Thrown together almost at random, the film is about an Australian scientist (Barry Otto) who discovers that marsupial werewolves exist, one of whom acts in horror movies.
Released on Blu-ray by Scream Factory, HOWLING III is for those who are franchise completionists or collectors of left of center horror films. Things just happen in the movie. There’s no rhythm or rhyme to it. Each scene feels like it was directed by someone else and that someone didn’t even bother to watch the previous scene. It needs to be seen to be believed.
Extras: Available today through shoutfactory.com/shop, the Scream Factory release includes a lengthy discussion with director Philippe Mora (this interview earns the Blu-ray most of its points by delving into the fascination of Tasmanian Tiger and the director’s reservations of making a sequel), a new audio commentary with Mora (I recommend this more than movie itself), vintage interviews and a theatrical trailer.

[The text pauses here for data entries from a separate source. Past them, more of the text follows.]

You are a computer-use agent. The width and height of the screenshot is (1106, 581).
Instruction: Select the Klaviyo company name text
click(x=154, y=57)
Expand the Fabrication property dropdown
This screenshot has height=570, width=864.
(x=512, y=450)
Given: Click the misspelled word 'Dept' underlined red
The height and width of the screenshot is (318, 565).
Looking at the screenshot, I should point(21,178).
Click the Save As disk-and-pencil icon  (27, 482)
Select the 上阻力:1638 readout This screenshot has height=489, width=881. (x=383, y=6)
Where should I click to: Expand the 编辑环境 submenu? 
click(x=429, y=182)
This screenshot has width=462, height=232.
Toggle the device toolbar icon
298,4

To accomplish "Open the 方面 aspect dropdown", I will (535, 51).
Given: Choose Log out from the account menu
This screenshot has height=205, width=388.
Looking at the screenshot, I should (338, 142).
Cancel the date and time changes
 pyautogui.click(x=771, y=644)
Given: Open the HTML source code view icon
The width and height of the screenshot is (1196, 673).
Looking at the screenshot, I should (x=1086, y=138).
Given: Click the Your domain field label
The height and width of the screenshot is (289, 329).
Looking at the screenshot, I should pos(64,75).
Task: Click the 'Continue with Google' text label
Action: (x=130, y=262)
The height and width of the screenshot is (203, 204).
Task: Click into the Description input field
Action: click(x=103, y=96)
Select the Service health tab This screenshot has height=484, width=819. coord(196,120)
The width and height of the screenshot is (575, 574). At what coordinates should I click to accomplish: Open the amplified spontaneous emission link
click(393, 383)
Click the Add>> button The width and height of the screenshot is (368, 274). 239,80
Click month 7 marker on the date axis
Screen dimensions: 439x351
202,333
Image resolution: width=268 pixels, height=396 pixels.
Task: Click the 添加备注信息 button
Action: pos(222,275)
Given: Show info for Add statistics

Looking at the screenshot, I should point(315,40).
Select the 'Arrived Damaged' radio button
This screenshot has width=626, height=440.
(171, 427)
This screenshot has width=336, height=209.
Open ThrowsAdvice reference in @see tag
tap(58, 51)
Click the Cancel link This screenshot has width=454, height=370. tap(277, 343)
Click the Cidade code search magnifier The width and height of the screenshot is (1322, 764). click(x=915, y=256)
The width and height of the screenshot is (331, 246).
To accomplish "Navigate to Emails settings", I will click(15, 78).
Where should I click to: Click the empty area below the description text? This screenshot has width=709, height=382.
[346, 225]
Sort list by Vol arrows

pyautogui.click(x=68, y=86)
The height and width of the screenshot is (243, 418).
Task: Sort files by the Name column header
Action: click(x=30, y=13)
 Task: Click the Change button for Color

THE PLAGUE OF ZOMBIES (1966)
Not rated, 91 minutes.
Director: John Gilling
Cast: André Morell, Diane Clare, Brook Williams, Jacqueline Pearce, John Carson, Alexander Davion and Michael Ripper
This 1966 Hammer Horror film helped start the zombie craze. It happened before George A. Romero’s hugely influential NIGHT OF THE LIVING DEAD. (So just imagine what direction the zombie genre would have gone if Romero didn’t adopt it.)
THE PLAGUE OF ZOMBIES involves voodoo rituals, people coming back from the dead and one man’s sinister plot.
Like a lot of Hammer Horror, there’s a lot of English people talking with words that sound made up or taken from an old edition of a thesaurus. But there’s also some great visual effects and makeup, especially when you consider the film came out in the 1960s. So, expect to be bored at times and spooked during others. Overall, it’s a great watch for historical purposes. They even show the zombies working like Oompa Loompas. It’s crazy!
Extras: The best thing about Hammer movies that are repackaged on disc is they tend to include really deep analyses from film historians. This Scream Factory release (also available today through shoutfactory.com/shop) comes with two new audio commentaries, a fun featurette where they give you a restoration comparison, a making-of, a World of Hammer episode, a theatrical trailer and a still gallery. There’s also reversible cover art.